==== EXERCISE MATERIALS
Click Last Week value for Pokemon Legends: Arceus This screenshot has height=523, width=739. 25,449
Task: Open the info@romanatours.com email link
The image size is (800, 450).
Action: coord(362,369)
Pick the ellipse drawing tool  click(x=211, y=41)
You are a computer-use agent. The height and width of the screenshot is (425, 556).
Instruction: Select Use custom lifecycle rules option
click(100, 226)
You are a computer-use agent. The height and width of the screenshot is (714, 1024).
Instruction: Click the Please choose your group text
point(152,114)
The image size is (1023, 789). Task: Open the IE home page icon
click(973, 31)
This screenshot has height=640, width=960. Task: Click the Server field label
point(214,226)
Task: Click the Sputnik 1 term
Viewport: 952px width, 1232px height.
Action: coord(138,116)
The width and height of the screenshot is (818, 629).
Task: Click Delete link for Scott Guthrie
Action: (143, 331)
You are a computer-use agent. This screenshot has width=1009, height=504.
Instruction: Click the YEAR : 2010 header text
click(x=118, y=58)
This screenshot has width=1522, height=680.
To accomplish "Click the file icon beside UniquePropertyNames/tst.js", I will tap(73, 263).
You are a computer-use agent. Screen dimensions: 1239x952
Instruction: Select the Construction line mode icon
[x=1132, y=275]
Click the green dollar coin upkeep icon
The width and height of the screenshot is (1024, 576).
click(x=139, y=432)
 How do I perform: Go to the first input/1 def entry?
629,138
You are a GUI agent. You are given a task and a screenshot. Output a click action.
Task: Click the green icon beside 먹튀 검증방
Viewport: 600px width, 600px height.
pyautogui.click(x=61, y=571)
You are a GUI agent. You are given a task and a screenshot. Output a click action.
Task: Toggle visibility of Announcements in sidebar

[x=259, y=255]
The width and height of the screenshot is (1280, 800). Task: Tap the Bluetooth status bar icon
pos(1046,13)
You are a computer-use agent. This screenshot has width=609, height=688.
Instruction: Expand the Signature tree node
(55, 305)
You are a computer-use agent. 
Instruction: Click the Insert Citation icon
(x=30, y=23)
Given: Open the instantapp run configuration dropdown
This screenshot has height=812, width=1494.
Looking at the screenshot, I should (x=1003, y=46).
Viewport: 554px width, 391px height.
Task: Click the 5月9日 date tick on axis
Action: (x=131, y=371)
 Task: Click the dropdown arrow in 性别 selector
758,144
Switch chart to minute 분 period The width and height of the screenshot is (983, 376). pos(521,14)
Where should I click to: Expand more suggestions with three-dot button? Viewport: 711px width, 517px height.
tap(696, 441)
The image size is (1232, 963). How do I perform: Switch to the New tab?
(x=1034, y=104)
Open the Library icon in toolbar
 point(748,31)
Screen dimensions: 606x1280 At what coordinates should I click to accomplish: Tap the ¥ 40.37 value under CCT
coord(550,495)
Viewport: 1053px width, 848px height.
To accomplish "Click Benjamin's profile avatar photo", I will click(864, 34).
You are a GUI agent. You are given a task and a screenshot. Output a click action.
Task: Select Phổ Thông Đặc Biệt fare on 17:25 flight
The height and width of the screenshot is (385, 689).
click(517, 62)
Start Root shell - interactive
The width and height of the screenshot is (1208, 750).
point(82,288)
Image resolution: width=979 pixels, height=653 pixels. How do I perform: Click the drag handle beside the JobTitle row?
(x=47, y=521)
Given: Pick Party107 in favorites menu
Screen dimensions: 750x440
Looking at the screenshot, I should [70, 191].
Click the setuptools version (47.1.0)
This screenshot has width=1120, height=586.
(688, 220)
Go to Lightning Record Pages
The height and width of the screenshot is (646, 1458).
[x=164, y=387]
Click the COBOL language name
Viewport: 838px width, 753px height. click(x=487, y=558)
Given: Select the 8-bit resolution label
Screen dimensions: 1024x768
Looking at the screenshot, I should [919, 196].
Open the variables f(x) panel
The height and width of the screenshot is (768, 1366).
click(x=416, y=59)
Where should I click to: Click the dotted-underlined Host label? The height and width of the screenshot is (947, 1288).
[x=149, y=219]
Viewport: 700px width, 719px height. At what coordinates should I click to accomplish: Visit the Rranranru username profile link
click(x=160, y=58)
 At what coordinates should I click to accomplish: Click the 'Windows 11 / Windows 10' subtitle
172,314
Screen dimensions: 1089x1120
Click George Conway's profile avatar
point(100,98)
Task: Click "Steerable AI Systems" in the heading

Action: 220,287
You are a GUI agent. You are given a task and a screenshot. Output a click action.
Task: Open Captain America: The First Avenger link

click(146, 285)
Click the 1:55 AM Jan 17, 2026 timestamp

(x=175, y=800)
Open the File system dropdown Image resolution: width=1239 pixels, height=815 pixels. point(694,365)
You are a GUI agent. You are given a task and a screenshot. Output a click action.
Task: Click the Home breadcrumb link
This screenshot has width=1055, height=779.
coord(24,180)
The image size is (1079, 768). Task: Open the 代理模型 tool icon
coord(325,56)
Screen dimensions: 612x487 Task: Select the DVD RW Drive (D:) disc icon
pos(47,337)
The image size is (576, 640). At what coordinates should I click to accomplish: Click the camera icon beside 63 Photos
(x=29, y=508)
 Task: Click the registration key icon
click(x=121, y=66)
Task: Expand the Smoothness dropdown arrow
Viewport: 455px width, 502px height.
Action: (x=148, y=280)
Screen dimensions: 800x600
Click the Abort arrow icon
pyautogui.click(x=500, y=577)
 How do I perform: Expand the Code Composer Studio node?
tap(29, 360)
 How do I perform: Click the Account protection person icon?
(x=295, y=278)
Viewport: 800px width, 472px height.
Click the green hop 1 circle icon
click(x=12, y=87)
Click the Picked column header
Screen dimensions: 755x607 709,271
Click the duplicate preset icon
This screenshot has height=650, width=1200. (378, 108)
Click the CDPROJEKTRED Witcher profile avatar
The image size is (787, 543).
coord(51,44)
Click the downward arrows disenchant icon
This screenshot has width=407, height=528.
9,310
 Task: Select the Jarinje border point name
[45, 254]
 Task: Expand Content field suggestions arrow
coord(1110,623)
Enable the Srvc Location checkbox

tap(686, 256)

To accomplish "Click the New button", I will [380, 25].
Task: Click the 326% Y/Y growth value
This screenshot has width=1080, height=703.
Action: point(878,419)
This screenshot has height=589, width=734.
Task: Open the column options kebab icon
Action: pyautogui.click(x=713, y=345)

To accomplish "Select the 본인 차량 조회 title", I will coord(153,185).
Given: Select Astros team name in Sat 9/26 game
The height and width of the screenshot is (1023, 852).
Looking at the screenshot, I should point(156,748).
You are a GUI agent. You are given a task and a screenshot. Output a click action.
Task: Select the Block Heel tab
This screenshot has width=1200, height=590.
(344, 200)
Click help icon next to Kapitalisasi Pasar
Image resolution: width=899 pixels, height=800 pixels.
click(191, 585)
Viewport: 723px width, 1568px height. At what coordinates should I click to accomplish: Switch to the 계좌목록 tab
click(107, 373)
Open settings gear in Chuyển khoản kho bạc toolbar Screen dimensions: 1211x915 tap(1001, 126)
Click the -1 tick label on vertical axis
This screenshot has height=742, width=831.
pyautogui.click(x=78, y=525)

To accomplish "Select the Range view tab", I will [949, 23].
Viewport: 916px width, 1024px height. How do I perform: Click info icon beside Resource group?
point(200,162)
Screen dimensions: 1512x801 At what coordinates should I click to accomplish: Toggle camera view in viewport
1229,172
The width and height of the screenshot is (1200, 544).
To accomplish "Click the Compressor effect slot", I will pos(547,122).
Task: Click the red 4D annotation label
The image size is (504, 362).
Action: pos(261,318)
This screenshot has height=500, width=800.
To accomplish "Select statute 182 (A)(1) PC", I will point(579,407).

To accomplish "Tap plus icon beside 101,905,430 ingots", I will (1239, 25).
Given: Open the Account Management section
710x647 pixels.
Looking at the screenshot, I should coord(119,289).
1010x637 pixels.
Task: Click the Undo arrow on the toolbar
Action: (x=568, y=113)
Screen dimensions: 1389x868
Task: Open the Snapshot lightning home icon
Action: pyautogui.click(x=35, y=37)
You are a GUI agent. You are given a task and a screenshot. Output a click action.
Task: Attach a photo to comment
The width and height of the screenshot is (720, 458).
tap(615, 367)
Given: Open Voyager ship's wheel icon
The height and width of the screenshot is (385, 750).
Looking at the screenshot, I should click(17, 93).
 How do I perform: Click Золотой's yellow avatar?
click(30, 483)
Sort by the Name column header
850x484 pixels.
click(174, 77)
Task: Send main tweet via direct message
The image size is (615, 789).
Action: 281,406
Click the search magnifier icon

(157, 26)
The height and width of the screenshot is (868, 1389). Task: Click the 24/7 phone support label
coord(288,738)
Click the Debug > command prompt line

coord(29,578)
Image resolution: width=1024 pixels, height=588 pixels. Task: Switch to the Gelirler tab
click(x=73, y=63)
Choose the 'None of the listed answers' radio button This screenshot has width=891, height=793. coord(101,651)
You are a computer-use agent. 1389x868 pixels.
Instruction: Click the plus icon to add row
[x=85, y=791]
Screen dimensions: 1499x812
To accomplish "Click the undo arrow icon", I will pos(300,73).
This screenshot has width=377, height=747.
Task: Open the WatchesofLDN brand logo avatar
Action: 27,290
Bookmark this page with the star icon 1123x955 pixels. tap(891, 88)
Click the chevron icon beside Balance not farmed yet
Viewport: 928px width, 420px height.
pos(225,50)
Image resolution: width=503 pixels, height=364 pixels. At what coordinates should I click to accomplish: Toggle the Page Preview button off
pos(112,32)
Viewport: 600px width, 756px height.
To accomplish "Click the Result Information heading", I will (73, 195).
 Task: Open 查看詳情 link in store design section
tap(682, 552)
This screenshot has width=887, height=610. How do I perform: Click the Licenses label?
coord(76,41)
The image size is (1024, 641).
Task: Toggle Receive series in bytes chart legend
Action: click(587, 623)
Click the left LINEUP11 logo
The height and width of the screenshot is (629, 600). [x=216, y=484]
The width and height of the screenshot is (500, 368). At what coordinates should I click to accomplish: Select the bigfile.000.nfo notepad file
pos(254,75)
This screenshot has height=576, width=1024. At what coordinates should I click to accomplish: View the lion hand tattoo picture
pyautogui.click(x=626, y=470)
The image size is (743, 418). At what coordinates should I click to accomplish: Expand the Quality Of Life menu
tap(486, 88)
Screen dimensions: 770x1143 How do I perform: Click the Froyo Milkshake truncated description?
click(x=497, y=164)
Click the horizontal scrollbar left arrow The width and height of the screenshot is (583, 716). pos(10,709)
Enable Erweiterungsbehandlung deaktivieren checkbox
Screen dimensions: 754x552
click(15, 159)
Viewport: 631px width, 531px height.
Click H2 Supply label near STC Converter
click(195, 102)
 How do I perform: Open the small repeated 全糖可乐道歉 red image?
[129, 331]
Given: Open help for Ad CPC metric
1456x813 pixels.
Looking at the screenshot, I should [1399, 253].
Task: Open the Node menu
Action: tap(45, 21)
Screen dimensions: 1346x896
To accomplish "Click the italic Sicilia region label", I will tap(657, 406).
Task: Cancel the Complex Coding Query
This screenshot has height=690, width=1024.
========
BRIEF :: In the material above, locate the line containing "Screen dimensions: 1512x801" and the line containing "Task: Attach a photo to comment". Transcribe exactly those two lines and every line between them, and nothing more.

SOLUTION FOR THIS PROBLEM ::
Screen dimensions: 1512x801 At what coordinates should I click to accomplish: Toggle camera view in viewport
1229,172
The width and height of the screenshot is (1200, 544).
To accomplish "Click the Compressor effect slot", I will pos(547,122).
Task: Click the red 4D annotation label
The image size is (504, 362).
Action: pos(261,318)
This screenshot has height=500, width=800.
To accomplish "Select statute 182 (A)(1) PC", I will point(579,407).

To accomplish "Tap plus icon beside 101,905,430 ingots", I will (1239, 25).
Given: Open the Account Management section
710x647 pixels.
Looking at the screenshot, I should coord(119,289).
1010x637 pixels.
Task: Click the Undo arrow on the toolbar
Action: (x=568, y=113)
Screen dimensions: 1389x868
Task: Open the Snapshot lightning home icon
Action: pyautogui.click(x=35, y=37)
You are a GUI agent. You are given a task and a screenshot. Output a click action.
Task: Attach a photo to comment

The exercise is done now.